## Extracted records
---
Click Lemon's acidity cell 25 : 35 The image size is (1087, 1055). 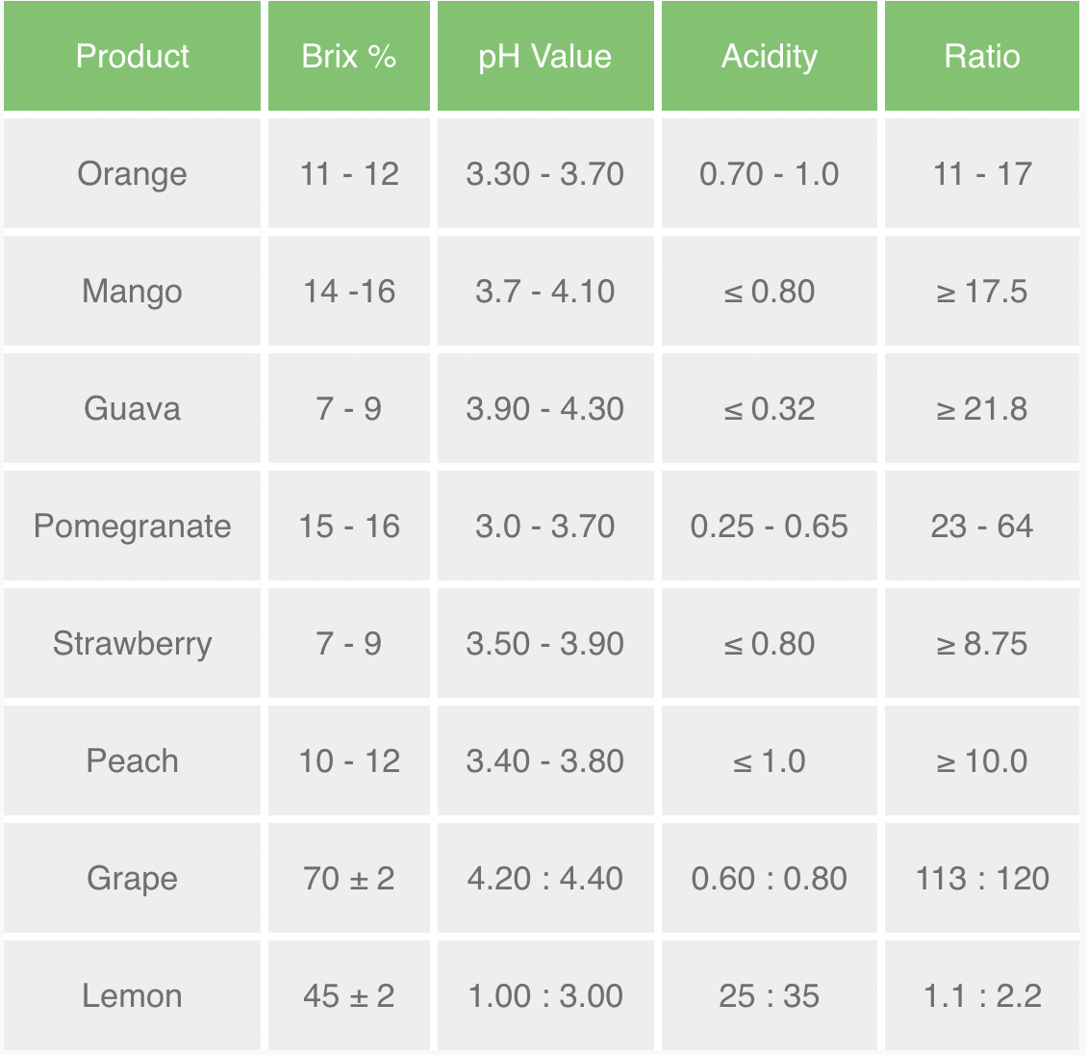click(x=770, y=996)
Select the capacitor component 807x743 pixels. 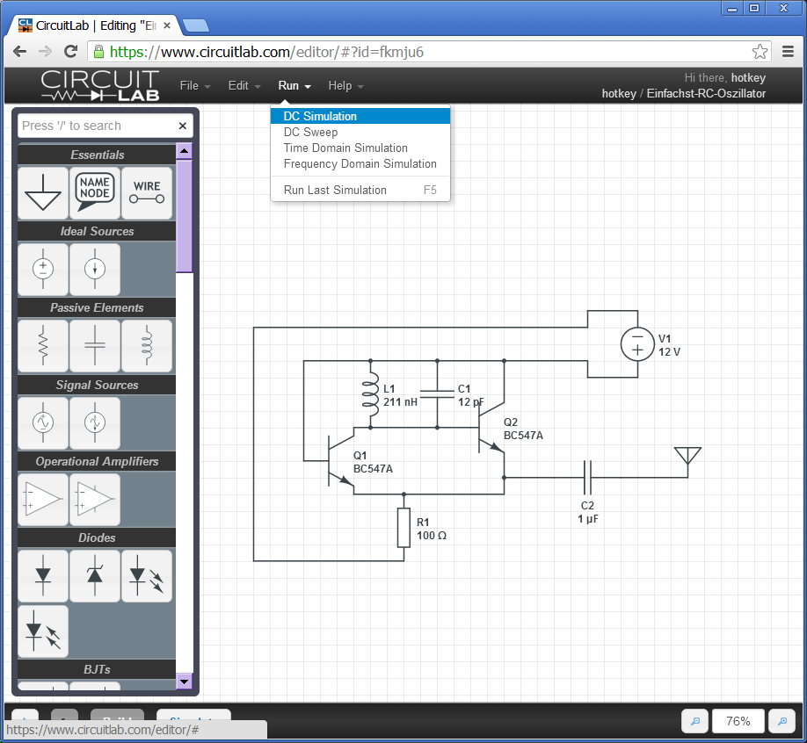(x=95, y=346)
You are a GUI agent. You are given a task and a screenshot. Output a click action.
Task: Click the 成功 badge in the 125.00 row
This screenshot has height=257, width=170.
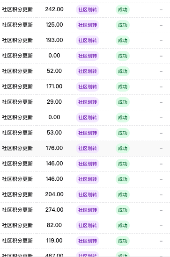click(123, 25)
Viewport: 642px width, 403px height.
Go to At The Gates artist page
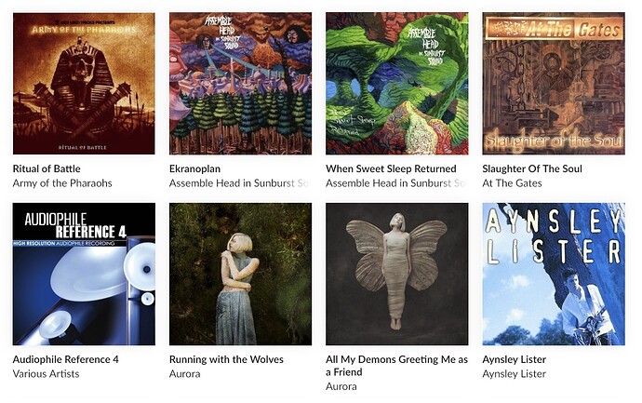[513, 183]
---
## Task requirements
Omit the pictures, then extract verbatim only those lines that fall between the line containing "Viewport: 642px width, 403px height." and the final line of the records above, both included.

## Exercise result
Viewport: 642px width, 403px height.
Go to At The Gates artist page
[513, 183]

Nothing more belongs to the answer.